** TASK DATA follows **

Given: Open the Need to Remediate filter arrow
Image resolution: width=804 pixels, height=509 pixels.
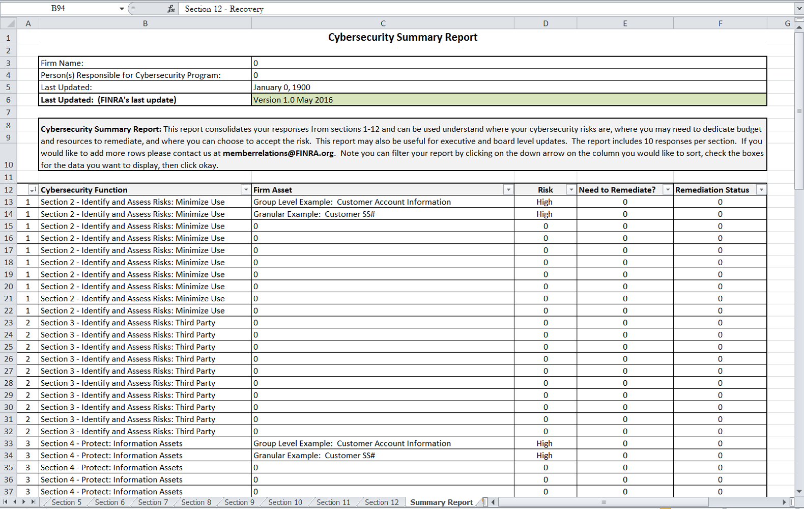Looking at the screenshot, I should coord(667,190).
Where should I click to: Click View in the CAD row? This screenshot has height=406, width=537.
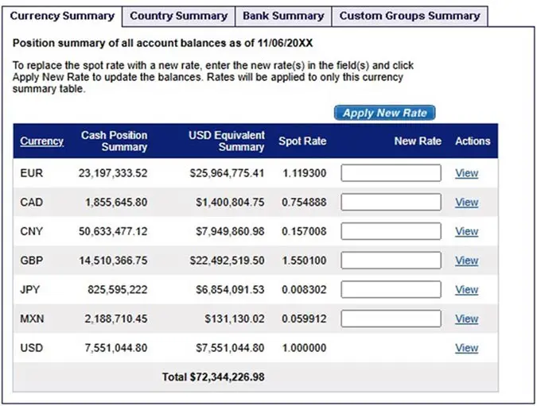[x=466, y=203]
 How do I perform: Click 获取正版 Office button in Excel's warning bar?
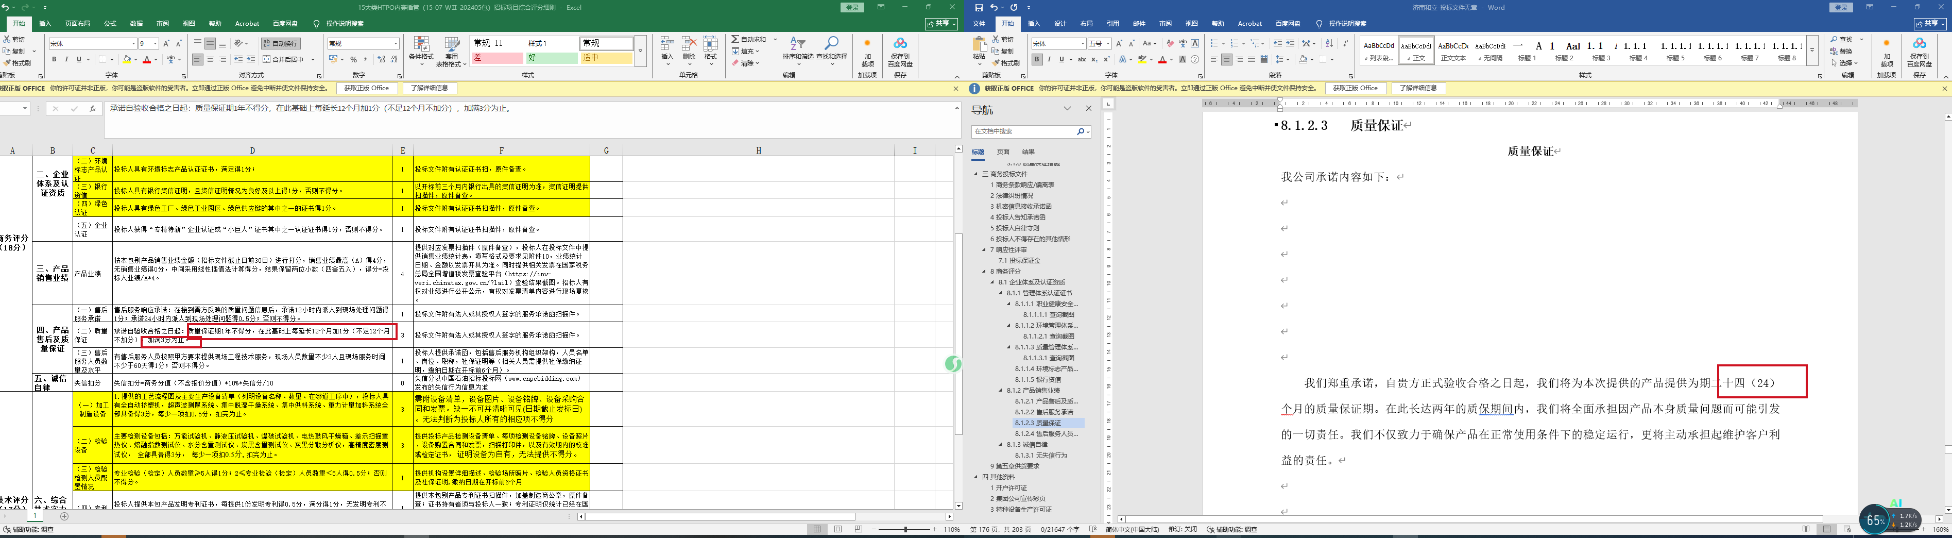click(x=366, y=89)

** End of TASK DATA **

**REQUIREMENT:**
Give every entry again as it is, dropping its pictures.

**EXERCISE RESULT:**
Given: Open the Need to Remediate filter arrow
Image resolution: width=804 pixels, height=509 pixels.
Looking at the screenshot, I should coord(667,190).
Where should I click to: Click View in the CAD row? This screenshot has height=406, width=537.
[x=466, y=203]
 How do I perform: Click 获取正版 Office button in Excel's warning bar?
click(x=366, y=89)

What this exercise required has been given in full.